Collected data
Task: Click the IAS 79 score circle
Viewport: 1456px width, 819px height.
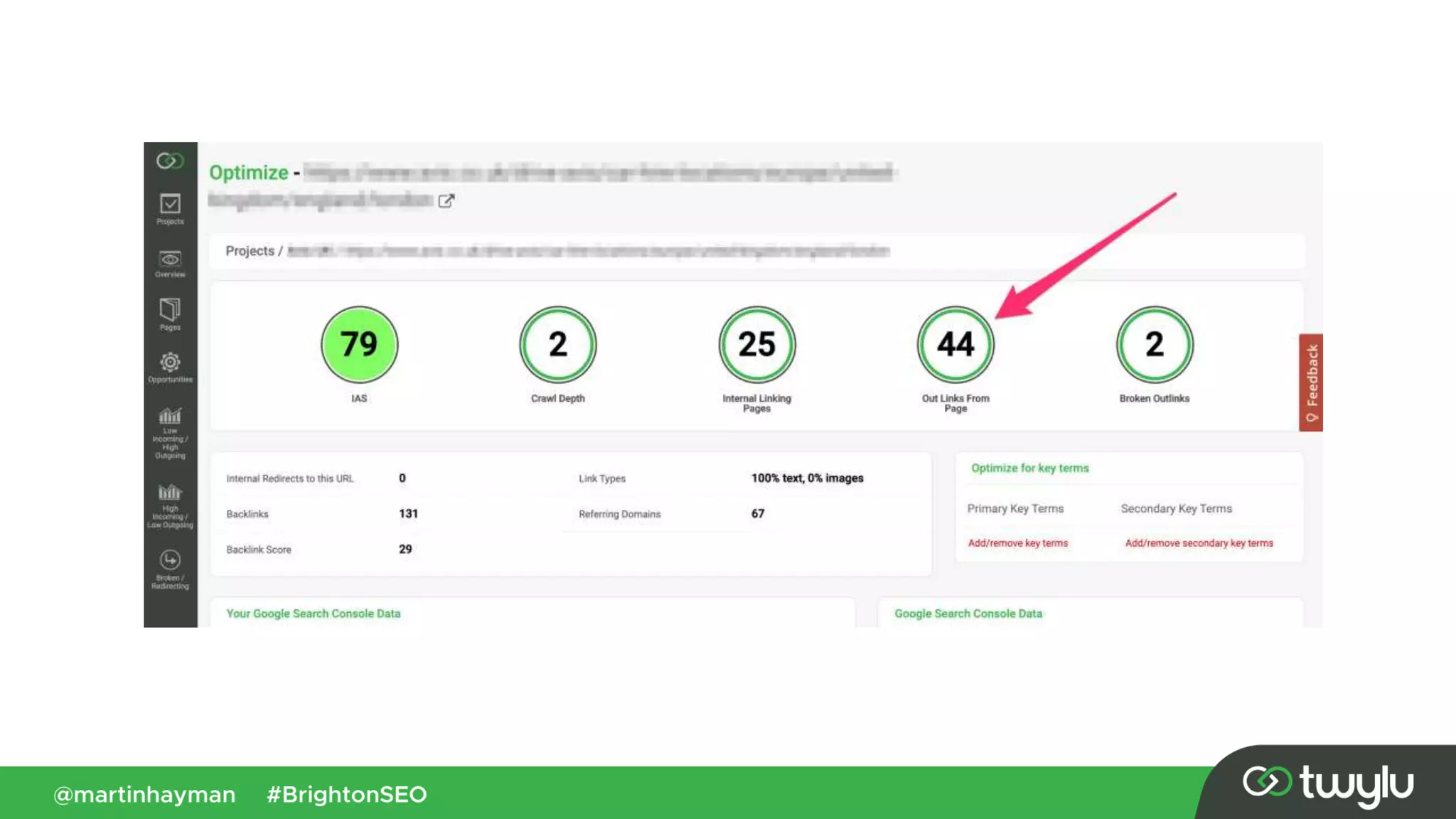Action: click(x=359, y=345)
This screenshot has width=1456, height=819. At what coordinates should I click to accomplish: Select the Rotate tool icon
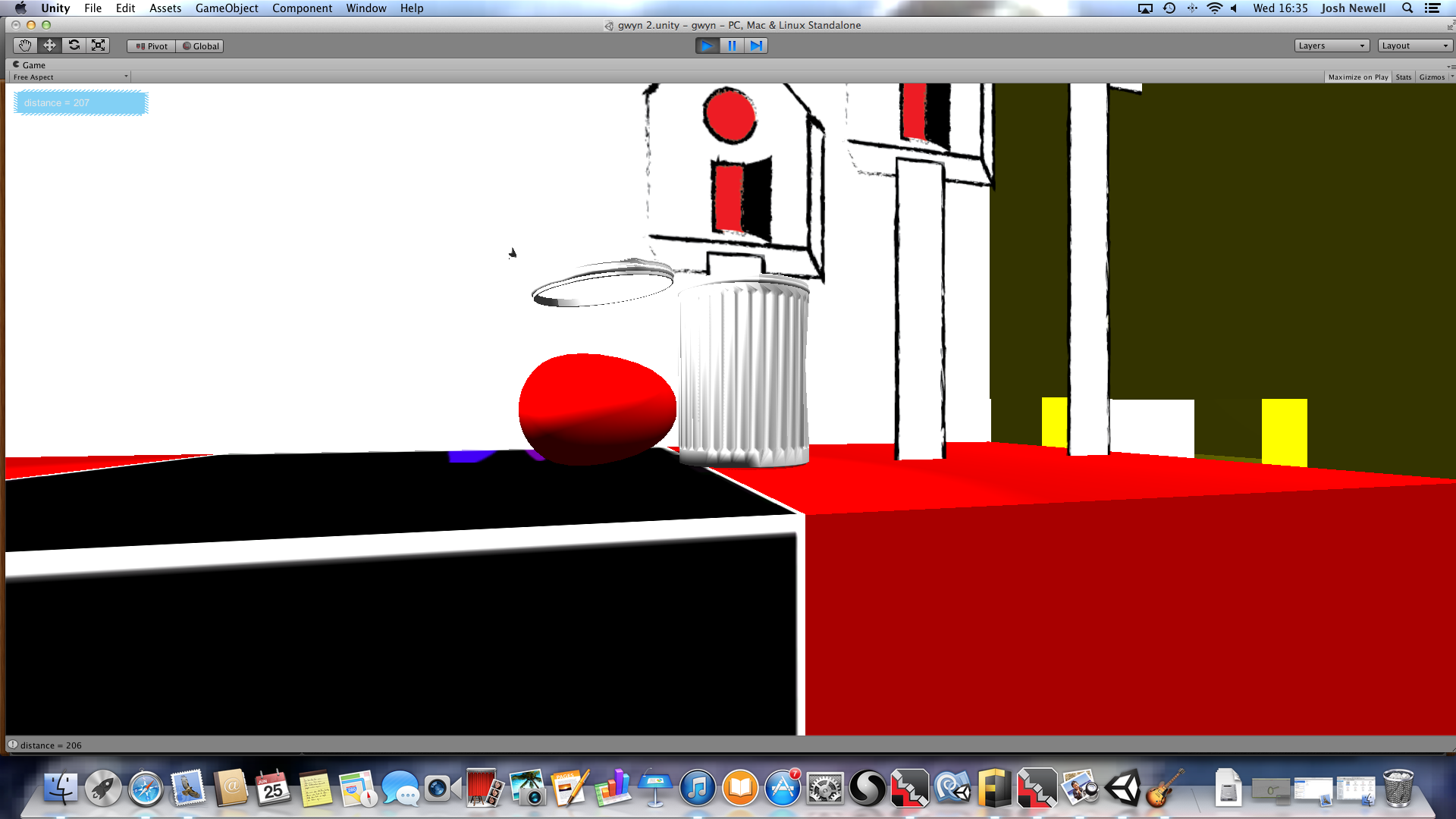coord(74,46)
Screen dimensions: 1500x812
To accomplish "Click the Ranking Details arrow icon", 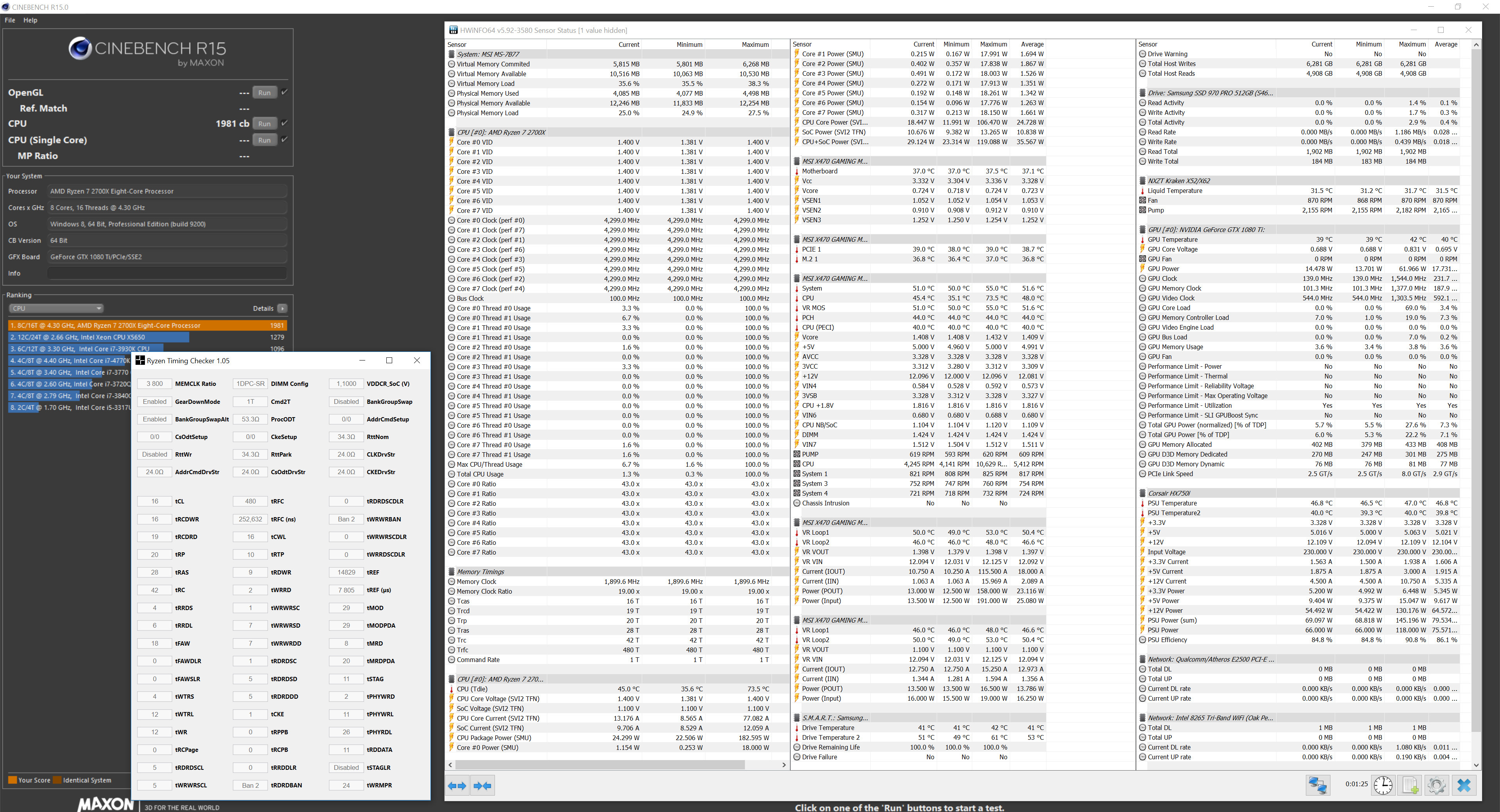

● Description of the task
What's needed here is an exact repeat of all the records above, pictures excluded.

● Task output
Task: Click the IAS 79 score circle
Viewport: 1456px width, 819px height.
Action: click(x=359, y=345)
This screenshot has width=1456, height=819. At what coordinates should I click to accomplish: Select the Rotate tool icon
coord(74,46)
Screen dimensions: 1500x812
To accomplish "Click the Ranking Details arrow icon", 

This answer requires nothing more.